Miles si rilassò sui cuscini, enormemente sollevato. — Ah.
— Non credo che avrei potuto arrivare a loro senza il nome dell’haut Pel. — Esitò. — E il tuo.
— Il nostro.
A queste parole le sue labbra s’incurvarono in un sorriso.
— Effettivamente Lady Vorkosigan sembrava una formula magica. Faceva esitare entrambe le parti, mentre continuavo a gridare la verità. Ma non avrei potuto farcela senza il nome.
— Posso suggerire che solo il mio nome non avrebbe potuto farcela senza di te? — La sua mano libera si strinse intorno a quella di Ekaterin, sulla trapunta. Lei rispose alla stretta.
Cercò di nuovo di alzarsi. — Aspetta, non dovresti essere in tuta anticontaminazione?
— Non più. Stai giù, maledizione.
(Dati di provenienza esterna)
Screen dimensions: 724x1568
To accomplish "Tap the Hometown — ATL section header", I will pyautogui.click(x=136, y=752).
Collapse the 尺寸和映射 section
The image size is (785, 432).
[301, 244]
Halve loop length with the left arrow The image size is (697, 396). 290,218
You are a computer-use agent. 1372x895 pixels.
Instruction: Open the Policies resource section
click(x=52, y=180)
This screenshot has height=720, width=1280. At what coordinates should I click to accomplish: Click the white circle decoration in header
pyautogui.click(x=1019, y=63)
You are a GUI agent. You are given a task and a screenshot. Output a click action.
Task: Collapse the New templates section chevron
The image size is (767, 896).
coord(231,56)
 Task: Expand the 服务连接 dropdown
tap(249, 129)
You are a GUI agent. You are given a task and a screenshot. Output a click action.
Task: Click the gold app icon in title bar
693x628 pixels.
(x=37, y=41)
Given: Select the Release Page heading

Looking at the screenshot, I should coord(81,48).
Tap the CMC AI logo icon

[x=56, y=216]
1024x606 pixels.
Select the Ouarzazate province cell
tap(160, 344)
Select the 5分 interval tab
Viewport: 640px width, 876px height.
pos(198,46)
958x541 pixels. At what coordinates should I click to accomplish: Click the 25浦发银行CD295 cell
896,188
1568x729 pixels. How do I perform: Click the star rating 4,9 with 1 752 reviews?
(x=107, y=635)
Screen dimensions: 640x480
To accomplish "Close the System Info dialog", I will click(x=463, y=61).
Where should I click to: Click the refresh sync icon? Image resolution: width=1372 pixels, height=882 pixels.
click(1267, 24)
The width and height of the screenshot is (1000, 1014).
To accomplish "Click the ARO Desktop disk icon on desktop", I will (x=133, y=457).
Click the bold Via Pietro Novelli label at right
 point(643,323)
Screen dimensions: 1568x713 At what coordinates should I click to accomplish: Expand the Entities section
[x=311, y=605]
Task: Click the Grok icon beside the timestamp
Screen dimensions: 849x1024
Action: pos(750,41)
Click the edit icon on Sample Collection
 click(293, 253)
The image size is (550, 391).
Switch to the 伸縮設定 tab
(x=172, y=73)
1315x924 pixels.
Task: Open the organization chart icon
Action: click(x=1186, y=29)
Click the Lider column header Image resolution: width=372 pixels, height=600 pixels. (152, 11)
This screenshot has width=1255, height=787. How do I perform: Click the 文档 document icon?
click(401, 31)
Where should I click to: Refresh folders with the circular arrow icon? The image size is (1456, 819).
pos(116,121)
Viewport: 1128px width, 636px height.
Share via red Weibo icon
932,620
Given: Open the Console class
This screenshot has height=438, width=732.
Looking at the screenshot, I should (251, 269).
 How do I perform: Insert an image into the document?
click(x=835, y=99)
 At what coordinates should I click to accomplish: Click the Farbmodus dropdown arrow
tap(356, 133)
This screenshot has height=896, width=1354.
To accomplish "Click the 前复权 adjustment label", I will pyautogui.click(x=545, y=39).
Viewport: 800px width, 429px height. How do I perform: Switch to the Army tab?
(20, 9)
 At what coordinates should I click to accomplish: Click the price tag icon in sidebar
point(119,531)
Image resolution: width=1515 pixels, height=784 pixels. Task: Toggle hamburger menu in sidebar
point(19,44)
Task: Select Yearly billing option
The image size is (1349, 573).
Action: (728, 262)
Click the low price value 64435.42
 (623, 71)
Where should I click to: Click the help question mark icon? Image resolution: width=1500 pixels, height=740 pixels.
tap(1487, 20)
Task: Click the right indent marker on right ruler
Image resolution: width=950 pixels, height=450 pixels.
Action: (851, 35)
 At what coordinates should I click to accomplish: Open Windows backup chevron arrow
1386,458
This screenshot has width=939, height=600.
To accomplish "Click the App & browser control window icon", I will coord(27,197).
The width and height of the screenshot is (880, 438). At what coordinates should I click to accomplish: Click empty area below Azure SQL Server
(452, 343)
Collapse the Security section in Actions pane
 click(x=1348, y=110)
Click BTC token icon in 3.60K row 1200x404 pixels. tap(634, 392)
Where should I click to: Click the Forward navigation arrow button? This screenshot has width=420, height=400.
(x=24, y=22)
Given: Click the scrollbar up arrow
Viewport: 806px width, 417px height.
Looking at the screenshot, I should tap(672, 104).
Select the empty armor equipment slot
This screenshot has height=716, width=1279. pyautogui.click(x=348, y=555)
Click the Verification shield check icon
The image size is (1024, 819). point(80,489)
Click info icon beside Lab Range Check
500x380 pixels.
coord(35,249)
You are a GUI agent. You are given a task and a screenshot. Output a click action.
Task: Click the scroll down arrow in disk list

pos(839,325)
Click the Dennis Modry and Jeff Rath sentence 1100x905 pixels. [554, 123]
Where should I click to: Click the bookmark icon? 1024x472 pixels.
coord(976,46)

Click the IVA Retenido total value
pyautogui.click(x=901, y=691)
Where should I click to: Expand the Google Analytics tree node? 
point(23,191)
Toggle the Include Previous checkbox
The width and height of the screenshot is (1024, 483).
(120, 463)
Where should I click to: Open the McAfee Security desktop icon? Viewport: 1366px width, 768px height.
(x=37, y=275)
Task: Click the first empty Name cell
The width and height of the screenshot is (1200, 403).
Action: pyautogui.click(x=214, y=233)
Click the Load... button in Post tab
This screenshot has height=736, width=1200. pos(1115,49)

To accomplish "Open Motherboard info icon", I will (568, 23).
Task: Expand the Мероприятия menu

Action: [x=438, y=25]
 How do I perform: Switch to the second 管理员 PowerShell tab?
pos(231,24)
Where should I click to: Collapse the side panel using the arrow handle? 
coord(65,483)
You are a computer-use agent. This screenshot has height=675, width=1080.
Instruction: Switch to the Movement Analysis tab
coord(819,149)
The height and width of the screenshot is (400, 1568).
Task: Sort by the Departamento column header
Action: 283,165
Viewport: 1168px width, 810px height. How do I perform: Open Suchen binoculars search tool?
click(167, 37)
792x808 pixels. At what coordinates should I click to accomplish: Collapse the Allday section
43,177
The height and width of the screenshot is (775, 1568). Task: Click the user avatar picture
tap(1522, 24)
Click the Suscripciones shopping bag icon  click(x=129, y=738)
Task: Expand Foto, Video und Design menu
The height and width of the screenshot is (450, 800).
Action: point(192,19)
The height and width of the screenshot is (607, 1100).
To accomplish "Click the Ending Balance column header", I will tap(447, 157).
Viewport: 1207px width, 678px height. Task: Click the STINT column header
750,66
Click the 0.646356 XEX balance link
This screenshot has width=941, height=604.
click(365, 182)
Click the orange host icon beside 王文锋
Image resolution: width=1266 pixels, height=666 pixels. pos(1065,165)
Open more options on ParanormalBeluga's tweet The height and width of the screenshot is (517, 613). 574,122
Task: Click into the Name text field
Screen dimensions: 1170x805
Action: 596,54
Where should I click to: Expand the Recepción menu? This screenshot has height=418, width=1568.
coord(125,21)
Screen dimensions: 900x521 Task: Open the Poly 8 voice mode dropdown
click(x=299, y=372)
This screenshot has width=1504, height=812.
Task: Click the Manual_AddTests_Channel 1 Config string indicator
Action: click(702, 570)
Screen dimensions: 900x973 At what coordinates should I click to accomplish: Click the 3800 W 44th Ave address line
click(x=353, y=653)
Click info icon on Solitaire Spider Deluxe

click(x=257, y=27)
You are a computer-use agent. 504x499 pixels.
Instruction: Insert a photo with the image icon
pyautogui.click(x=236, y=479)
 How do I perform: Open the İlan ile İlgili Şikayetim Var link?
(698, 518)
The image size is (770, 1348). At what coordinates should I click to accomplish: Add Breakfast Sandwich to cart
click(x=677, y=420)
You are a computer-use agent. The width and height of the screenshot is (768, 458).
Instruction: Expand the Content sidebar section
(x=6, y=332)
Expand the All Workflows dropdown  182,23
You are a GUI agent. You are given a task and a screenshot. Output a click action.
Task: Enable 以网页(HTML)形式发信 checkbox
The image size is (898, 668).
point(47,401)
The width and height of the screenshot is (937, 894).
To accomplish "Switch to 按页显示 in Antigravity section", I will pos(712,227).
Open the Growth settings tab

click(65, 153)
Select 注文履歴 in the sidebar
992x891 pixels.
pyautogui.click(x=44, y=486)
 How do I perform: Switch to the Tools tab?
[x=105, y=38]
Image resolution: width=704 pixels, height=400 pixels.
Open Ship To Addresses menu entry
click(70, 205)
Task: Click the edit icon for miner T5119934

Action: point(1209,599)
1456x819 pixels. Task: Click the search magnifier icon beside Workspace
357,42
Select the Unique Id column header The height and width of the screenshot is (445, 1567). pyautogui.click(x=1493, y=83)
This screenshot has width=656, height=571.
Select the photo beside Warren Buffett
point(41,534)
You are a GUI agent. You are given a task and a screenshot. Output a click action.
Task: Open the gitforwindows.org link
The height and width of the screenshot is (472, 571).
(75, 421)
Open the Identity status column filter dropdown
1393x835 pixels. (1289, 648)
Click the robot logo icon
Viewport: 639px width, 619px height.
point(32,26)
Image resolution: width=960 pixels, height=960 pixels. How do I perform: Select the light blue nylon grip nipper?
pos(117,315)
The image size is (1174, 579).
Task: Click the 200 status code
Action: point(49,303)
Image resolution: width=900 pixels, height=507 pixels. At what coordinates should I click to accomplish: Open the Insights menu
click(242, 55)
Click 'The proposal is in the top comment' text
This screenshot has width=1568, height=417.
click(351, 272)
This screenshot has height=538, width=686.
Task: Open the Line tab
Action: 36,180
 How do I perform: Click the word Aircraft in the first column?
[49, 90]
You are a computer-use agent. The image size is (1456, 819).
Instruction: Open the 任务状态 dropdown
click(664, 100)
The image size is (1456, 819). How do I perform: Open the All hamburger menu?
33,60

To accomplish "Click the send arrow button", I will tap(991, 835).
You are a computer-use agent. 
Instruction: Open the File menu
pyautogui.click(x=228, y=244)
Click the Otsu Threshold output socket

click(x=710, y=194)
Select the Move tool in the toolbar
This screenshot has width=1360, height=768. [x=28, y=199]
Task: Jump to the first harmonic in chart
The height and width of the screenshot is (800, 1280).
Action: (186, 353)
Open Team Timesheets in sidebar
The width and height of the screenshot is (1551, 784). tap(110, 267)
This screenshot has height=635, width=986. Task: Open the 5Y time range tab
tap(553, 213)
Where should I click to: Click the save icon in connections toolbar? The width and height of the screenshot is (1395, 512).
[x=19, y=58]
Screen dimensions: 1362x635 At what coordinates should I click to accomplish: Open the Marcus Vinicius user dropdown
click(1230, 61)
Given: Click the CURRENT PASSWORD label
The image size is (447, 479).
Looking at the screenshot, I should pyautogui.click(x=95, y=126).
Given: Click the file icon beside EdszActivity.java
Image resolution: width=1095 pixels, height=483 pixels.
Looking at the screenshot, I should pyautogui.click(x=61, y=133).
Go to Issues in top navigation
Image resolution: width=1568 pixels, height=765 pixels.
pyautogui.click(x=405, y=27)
Qual è l’ultima cosa che ti ricordi?
— Ero su una nave barrayarana a circa quattro giorni dallo Spazio Quad. E il freddo… — I suoi occhi si fecero scuri al ricordo, — era freddo davvero. I filtri del sangue non ce la facevano più, nemmeno usandone quattro alla volta.
— Sì — confermò Ekaterin… — Vedevamo letteralmente la vita scorrerti via dal corpo; il tuo metabolismo non ce la faceva, non poteva rigenerare le risorse che venivano risucchiate, nemmeno con le endovenose e i tubi di siero nutriente a pieno regime, e trasfusioni multiple. Il capitano Clogston non è riuscito a escogitare altro modo per sopprimere i parassiti, che mettere te, Bel, e i parassiti in stasi. Ibernazione fredda. Il gradino successivo sarebbe stato il congeLamento criogenico.
— Oh, no. Non di nuovo!
— Era l’ultima spiaggia, ma non ce n’è stato bisogno, grazie al cielo. Quando tu e Bel siete stati raffreddati abbastanza, i parassiti hanno smesso di moltiplicarsi. I capitani e gli equipaggi del nostro piccolo convoglio hanno fatto l’impossibile per farci viaggiare alla massima velocità compatibile con la sicurezza, e anche un po’ di più. Oh, sì, siamo arrivati; siamo entrati in orbita intorno a Rho Ceta… ieri, credo.
Era riuscita a dormire da allora? Non molto, sospettava Miles. Il suo viso, benché allegro, era contratto dalla fatica. Tese di nuovo una mano verso di lei, per toccare delicatamente le sue labbra con due dita come faceva di solito con la sua immagine olografica.
— Mi ricordo che non hai voluto che ti dicessi addio come si deve — si lamentò Miles.
— Mi sono detta che ti avrebbe dato una motivazione in più per lottare. Se non altro per avere l’ultima parola.
Miles sbottò in una risata e lasciò ricadere la mano sulla trapunta. Probabilmente la gravità artificiale non era veramente impostata su due G in quella camera, anche se il suo braccio sembrava legato a pesi di piombo. Doveva ammetterlo, non si sentiva esattamente… in forma. — E allora, sono libero da quei parassiti infernali?